At 65 years old, Marion Lerat was ready to retire from her job as a social worker. In her own words, she was the “happiest girl in the world.”

Then her phone rang.

On the other line, Alberta Child Welfare Services was asking her to do work with the organization as an Elder.

While it varies from community to community, an Elder is someone who passes on knowledge, teachings and wisdom to others. The role is not necessarily defined by age.

Now 75, Lerat says the phone hasn’t stopped ringing.

Mid-interview, she picks up a call.

“It’s the lady I was talking to, she’s having a big crisis,” explains Lerat.

For Lerat, the emotional labour that comes with being an elder isn’t a distraction. It’s about the impact she makes.

“If I could see I make a difference, oh my goodness, I’m ecstatic. I’m happy I made a difference in someone’s life. With my people, I know how poor they are. I work with a lot of people for nothing, you know? There’s no dollar signs attached,” says Lerat.


“I love it. I love helping people, if I can. I always ask the Creator to put me where I’m most needed. And that’s where I end up.” – Elder Marion Lerat

The traditional values of her parents and grandparents, originally from the Kahkewistahaw Cree Nation in Saskatchewan, have protected Lerat through traumatic times.

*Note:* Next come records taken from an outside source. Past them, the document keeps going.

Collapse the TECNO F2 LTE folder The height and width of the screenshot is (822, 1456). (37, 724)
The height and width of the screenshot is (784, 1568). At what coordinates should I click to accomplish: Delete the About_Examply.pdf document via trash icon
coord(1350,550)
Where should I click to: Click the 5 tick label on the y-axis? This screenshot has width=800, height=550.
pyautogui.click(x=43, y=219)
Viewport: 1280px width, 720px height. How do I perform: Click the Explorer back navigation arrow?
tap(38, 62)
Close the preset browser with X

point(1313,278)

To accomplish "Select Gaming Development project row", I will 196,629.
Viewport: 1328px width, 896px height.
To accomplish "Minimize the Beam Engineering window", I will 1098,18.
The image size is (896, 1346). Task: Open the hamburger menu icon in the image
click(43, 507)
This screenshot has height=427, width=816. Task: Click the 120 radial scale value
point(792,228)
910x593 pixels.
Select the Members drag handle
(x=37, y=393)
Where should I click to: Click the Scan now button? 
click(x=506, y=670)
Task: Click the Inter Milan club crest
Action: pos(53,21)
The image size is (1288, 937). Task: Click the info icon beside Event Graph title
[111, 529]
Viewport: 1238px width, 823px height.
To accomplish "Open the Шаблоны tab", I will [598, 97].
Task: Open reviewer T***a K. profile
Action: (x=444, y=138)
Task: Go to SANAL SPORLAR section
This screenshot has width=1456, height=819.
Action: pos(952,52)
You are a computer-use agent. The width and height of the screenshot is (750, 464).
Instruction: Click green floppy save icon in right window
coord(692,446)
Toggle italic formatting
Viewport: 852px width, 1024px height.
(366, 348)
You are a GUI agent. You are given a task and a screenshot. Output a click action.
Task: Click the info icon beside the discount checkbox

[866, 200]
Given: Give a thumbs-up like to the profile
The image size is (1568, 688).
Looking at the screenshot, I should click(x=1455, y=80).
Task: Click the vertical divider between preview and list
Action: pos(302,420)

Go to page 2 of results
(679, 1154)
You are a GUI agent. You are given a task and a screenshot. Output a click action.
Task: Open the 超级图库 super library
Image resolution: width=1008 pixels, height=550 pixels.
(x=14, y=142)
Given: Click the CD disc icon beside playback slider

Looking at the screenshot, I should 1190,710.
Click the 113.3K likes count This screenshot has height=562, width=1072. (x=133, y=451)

Lerat says when she was “five years and two weeks old,” she was taken away from her family to a residential school where she stayed for 11 years.

“I ask in a humble way that [the creator] help me get rid of my fear, my shame and my anger. And if he please replace it with kindness, respect and [acceptance]. And then I say thank you and that’s the end of my prayer,” describes Lerat.

Lerat prays daily. She says her prayers have helped her through many stages, including surviving residential school, raising eight children, being a partner in a 58-year marriage, becoming a social worker at 50 and now the role of a busy elder. Prayer has helped her persevere through difficult parts of her life.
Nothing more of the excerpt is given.